╔══
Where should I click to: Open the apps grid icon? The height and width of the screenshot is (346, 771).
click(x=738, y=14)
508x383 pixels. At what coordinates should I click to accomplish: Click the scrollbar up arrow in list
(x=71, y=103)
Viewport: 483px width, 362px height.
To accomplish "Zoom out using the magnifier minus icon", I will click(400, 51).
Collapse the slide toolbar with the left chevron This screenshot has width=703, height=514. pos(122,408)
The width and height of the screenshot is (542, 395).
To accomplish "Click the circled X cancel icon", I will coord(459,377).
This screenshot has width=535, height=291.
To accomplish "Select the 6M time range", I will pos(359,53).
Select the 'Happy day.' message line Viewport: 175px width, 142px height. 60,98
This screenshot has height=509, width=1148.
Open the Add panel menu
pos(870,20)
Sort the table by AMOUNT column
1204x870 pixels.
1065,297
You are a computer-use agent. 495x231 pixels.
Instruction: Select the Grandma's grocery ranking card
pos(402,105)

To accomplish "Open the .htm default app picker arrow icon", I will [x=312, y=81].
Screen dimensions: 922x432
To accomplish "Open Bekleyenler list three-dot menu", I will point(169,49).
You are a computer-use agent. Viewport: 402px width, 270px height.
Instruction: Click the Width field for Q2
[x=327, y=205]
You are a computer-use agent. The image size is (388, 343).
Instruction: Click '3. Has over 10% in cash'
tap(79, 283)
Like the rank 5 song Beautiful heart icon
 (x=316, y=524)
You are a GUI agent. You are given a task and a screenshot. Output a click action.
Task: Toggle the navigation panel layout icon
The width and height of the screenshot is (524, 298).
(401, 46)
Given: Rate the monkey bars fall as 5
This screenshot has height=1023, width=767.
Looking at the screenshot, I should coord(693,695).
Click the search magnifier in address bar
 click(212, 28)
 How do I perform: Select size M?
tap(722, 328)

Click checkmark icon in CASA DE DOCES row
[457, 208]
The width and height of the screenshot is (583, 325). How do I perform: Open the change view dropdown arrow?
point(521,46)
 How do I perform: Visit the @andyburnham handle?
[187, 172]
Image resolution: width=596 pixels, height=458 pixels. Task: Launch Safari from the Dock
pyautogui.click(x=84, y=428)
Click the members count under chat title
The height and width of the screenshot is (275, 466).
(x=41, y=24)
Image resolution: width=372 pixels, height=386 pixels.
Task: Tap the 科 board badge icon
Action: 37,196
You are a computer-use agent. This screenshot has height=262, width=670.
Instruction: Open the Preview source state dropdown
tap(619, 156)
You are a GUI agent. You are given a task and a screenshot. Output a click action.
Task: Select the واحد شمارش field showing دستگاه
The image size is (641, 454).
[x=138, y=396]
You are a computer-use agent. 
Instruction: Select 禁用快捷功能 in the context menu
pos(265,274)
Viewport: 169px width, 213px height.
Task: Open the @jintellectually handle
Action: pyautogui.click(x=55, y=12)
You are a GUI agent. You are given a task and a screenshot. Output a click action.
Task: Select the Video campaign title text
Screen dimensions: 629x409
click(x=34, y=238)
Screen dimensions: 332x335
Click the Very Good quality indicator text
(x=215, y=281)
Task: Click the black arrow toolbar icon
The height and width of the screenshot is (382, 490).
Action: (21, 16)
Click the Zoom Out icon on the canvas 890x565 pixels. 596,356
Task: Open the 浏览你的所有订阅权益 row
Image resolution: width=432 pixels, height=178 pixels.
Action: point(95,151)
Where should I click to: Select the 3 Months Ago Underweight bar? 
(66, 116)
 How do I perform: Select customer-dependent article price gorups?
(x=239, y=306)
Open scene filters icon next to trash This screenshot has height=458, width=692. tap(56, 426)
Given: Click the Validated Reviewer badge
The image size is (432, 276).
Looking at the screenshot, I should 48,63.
╚══
## Problem
The whole of the data above must be given again, unaltered and complete.

## Exercise answer
Where should I click to: Open the apps grid icon? The height and width of the screenshot is (346, 771).
click(x=738, y=14)
508x383 pixels. At what coordinates should I click to accomplish: Click the scrollbar up arrow in list
(x=71, y=103)
Viewport: 483px width, 362px height.
To accomplish "Zoom out using the magnifier minus icon", I will click(400, 51).
Collapse the slide toolbar with the left chevron This screenshot has width=703, height=514. pos(122,408)
The width and height of the screenshot is (542, 395).
To accomplish "Click the circled X cancel icon", I will coord(459,377).
This screenshot has width=535, height=291.
To accomplish "Select the 6M time range", I will pos(359,53).
Select the 'Happy day.' message line Viewport: 175px width, 142px height. 60,98
This screenshot has height=509, width=1148.
Open the Add panel menu
pos(870,20)
Sort the table by AMOUNT column
1204x870 pixels.
1065,297
You are a computer-use agent. 495x231 pixels.
Instruction: Select the Grandma's grocery ranking card
pos(402,105)

To accomplish "Open the .htm default app picker arrow icon", I will [x=312, y=81].
Screen dimensions: 922x432
To accomplish "Open Bekleyenler list three-dot menu", I will point(169,49).
You are a computer-use agent. Viewport: 402px width, 270px height.
Instruction: Click the Width field for Q2
[x=327, y=205]
You are a computer-use agent. The image size is (388, 343).
Instruction: Click '3. Has over 10% in cash'
tap(79, 283)
Like the rank 5 song Beautiful heart icon
 (x=316, y=524)
You are a GUI agent. You are given a task and a screenshot. Output a click action.
Task: Toggle the navigation panel layout icon
The width and height of the screenshot is (524, 298).
(401, 46)
Given: Rate the monkey bars fall as 5
This screenshot has height=1023, width=767.
Looking at the screenshot, I should coord(693,695).
Click the search magnifier in address bar
 click(212, 28)
 How do I perform: Select size M?
tap(722, 328)

Click checkmark icon in CASA DE DOCES row
[457, 208]
The width and height of the screenshot is (583, 325). How do I perform: Open the change view dropdown arrow?
point(521,46)
 How do I perform: Visit the @andyburnham handle?
[187, 172]
Image resolution: width=596 pixels, height=458 pixels. Task: Launch Safari from the Dock
pyautogui.click(x=84, y=428)
Click the members count under chat title
The height and width of the screenshot is (275, 466).
(x=41, y=24)
Image resolution: width=372 pixels, height=386 pixels.
Task: Tap the 科 board badge icon
Action: 37,196
You are a computer-use agent. This screenshot has height=262, width=670.
Instruction: Open the Preview source state dropdown
tap(619, 156)
You are a GUI agent. You are given a task and a screenshot. Output a click action.
Task: Select the واحد شمارش field showing دستگاه
The image size is (641, 454).
[x=138, y=396]
You are a computer-use agent. 
Instruction: Select 禁用快捷功能 in the context menu
pos(265,274)
Viewport: 169px width, 213px height.
Task: Open the @jintellectually handle
Action: pyautogui.click(x=55, y=12)
You are a GUI agent. You are given a task and a screenshot. Output a click action.
Task: Select the Video campaign title text
Screen dimensions: 629x409
click(x=34, y=238)
Screen dimensions: 332x335
Click the Very Good quality indicator text
(x=215, y=281)
Task: Click the black arrow toolbar icon
The height and width of the screenshot is (382, 490).
Action: (21, 16)
Click the Zoom Out icon on the canvas 890x565 pixels. 596,356
Task: Open the 浏览你的所有订阅权益 row
Image resolution: width=432 pixels, height=178 pixels.
Action: point(95,151)
Where should I click to: Select the 3 Months Ago Underweight bar? 
(66, 116)
 How do I perform: Select customer-dependent article price gorups?
(x=239, y=306)
Open scene filters icon next to trash This screenshot has height=458, width=692. tap(56, 426)
Given: Click the Validated Reviewer badge
The image size is (432, 276).
Looking at the screenshot, I should 48,63.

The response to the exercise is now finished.